Last month in the wedding month of June, I received the Email in the middle of an ordinary morning, a work day filled with clients, finishing up an article and tending to the more mundane tasks of life like doing laundry, running errands and paying bills.
The Email stood out from the usual junk mail and spam that normally filled my Inbox. It caught my attention and I immediately clicked to open it with curiosity.
The Email was from a young man, a man I had grown to know and love in the past year and a half. He was my oldest daughter’s boyfriend, and the Email was an invitation to join him for lunch in Denver at a time that would work best for me. He told me not to worry; he just had some things he wanted to talk to me about.
Well count me in! Anyone who knows me well knows that there’s nothing I delight in more than in being in relationships, in connection, in knowing and understanding another human being.
♦◊♦
Jeremy had come into Kellie’s life at a time when she was a deliberately free and unattached woman. She had had a long-term relationship in college, and when that ended she made a declaration that the only person she wanted to spend time with was herself. She wanted no restraints, no ropes to tie her down.
When she graduated from college, she and a girlfriend traveled to parts of the world exotic and strange. She loved her independence and decided going “solo” was going to become a long time commitment.

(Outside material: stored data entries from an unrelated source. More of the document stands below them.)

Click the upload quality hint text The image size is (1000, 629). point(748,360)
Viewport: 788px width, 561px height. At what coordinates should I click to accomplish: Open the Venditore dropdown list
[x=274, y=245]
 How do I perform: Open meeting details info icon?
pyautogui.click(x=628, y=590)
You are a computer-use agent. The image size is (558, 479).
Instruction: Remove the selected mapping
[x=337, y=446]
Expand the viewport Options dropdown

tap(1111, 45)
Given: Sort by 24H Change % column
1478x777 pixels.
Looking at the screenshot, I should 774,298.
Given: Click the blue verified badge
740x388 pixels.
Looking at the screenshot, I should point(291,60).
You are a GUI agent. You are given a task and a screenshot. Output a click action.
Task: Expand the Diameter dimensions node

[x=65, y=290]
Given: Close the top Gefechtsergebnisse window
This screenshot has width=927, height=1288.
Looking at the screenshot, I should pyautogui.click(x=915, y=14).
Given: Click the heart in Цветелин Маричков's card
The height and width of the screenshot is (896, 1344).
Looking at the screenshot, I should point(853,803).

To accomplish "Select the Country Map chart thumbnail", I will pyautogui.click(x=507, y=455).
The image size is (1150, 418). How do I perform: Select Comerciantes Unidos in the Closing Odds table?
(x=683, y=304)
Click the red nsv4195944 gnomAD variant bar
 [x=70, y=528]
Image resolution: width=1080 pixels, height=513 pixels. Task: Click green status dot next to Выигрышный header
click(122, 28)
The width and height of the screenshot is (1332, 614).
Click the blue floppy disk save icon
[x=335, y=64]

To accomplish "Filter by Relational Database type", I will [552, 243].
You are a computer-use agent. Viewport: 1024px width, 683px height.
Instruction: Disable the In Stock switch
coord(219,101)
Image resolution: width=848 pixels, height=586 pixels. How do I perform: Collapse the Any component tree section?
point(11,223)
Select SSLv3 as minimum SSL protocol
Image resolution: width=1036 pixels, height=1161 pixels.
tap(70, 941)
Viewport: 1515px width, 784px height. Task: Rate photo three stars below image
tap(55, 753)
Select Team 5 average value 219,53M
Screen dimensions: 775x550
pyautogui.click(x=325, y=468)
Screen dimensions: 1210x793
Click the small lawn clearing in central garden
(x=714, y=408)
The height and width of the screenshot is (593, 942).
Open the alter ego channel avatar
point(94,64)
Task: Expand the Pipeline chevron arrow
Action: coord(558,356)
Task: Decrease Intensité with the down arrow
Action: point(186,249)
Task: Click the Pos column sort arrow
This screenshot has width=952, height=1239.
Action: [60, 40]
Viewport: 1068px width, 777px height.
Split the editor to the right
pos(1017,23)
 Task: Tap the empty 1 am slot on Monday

She moved to San Diego to work for a sports team as a Guest Representative. The pay was paltry, and to make ends meet, she took a waitressing job at a Mexican restaurant that was situated in a touristy part of town, and she was miffed at the costume she had to wear and the lousy tips of loud and demanding customers.
Shortly after she began working there, she began to speak of a young man who had caught her attention and the way she described him made my ears stand up in attention like a paramedic on alert.
He was a couple of years older and like so many other others, he had been laid off from his job as a civil engineer and was doing whatever it took to make ends meet, including working at the cheesy tourist restaurant. They became friends, and he told her of his plans to move to Denver where work might be more available and the call of the mountains was stronger than he cared to ignore.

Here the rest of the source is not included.